* Task to carry out
Could you copy the lines below exactly, leaving none out?

[Extracted records]
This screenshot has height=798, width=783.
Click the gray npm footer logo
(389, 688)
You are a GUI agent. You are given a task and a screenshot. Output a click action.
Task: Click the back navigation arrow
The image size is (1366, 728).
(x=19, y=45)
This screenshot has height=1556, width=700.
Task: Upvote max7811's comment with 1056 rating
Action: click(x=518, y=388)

* Your response
This screenshot has height=798, width=783.
Click the gray npm footer logo
(389, 688)
You are a GUI agent. You are given a task and a screenshot. Output a click action.
Task: Click the back navigation arrow
The image size is (1366, 728).
(x=19, y=45)
This screenshot has height=1556, width=700.
Task: Upvote max7811's comment with 1056 rating
Action: click(x=518, y=388)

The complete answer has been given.